In all mammals, circadian rhythm signals originate from a small brain region known as the suprachiasmatic nucleus (SCN). Previous studies from WashU and other institutions aimed to understand the role of the neurotransmitter GABA in synchronizing circadian rhythms among individual SCN neurons. However, the specific contribution of GABA in the SCN had been unclear.
Lead author of the study, Daniel Granados-Fuentes, explained, “Previous data from our research on the pharmacological inhibition of the GABA system resulted in only modest improvements in synchrony among SCN cells.”
Given that chemical interventions did not significantly alter SCN neuron firing patterns or affect circadian behavior in mice, Granados-Fuentes and his team opted for a different strategy. They tested whether adjusting the expression of two types of GABA receptors would impact synchrony or behavior.
Granados-Fuentes noted, “Although tuning receptor numbers is known to regulate processes like learning and memory, its effect on circadian rhythms is not well-established.” Surprisingly, altering the density of γ2 or δ GABA receptors had a profound effect in this case.
In mice, reducing or mutating these receptors in the SCN reduced the amplitude of circadian rhythms by a third. These mice exhibited increased daytime activity and reduced nocturnal running.

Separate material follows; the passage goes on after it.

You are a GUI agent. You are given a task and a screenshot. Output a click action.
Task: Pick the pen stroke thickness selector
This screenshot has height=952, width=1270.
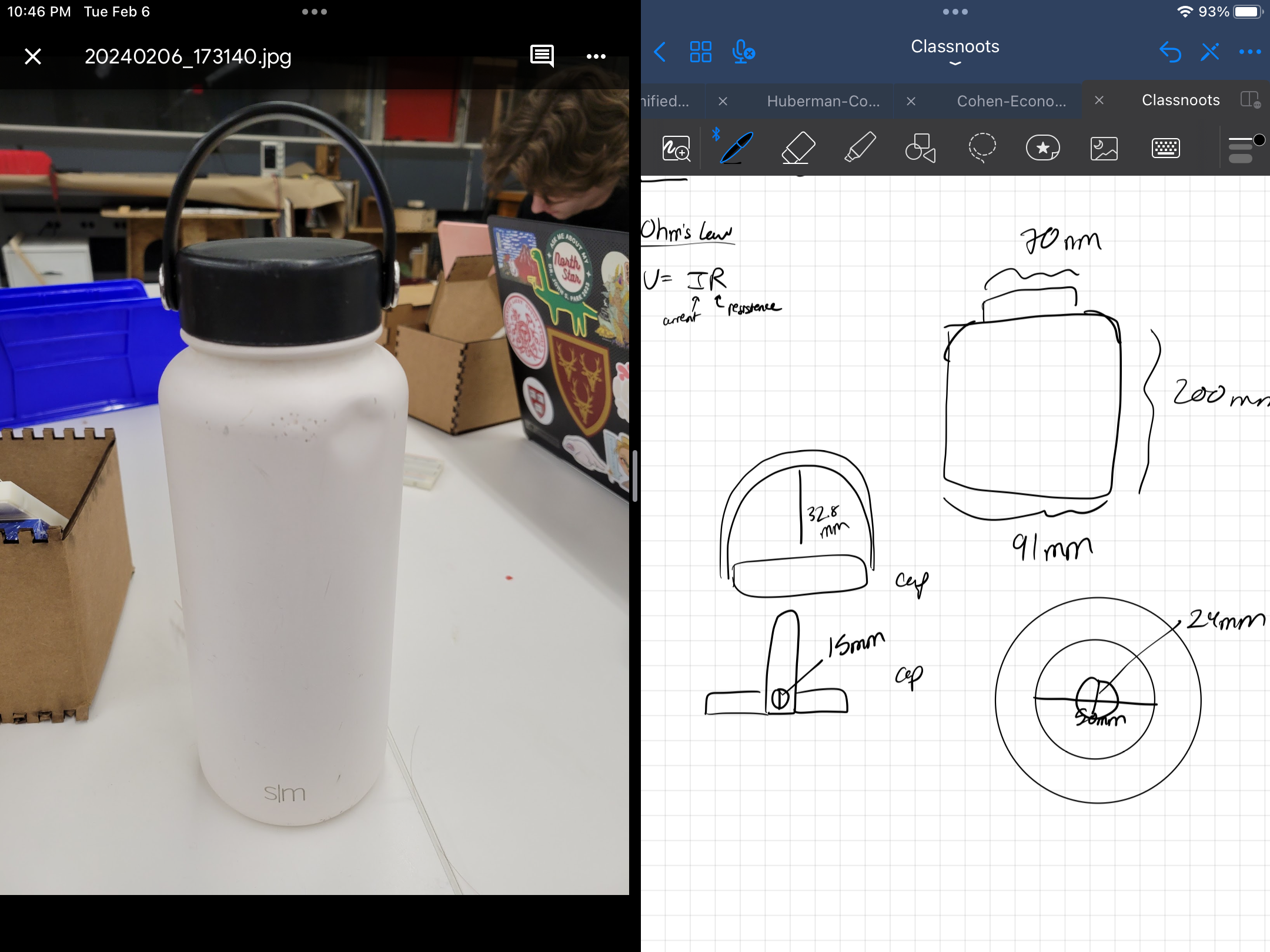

The researchers observed that decreasing or mutating γ2 or δ GABA receptors halved the synchrony and amplitude of circadian SCN cells, as indicated by firing rate or protein expression in vitro.
Moreover, overexpression of either GABA receptor type compensated for the loss of the other, suggesting a similar functional role in the SCN, despite their distinct physiological functions, Granados-Fuentes highlighted.
Understanding circadian rhythms is crucial as disruptions can lead to various negative consequences such as daytime fatigue, hormonal imbalances, digestive issues, mood swings, and more.
Granados-Fuentes proposed, “These findings raise the possibility of exploring the significance of GABA receptor density changes in regulating seasonal responses, such as how animals adapt to long summer days or short winter days.”
Granados-Fuentes collaborates with biologist Erik Herzog, the Viktor Hamburger Distinguished Professor in Arts & Sciences and a co-author of the study. Steven Mennerick, the John P. Feighner Professor of Neuropsychopharmacology at Washington University School of Medicine and a professor of psychiatry and neuroscience, also contributed to the research.
This study contributed to securing a new grant from the National Institute of Neurological Disorders and Stroke, which is part of the National Institutes of Health (NIH), for the Herzog laboratory in partnership with collaborators from WashU’s McKelvey School of Engineering and Saint Louis University.
Funding for this research was provided by a grant from the NINDS (RO1NS121161), with additional support from the Taylor Family Institute for Innovative Psychiatric Research.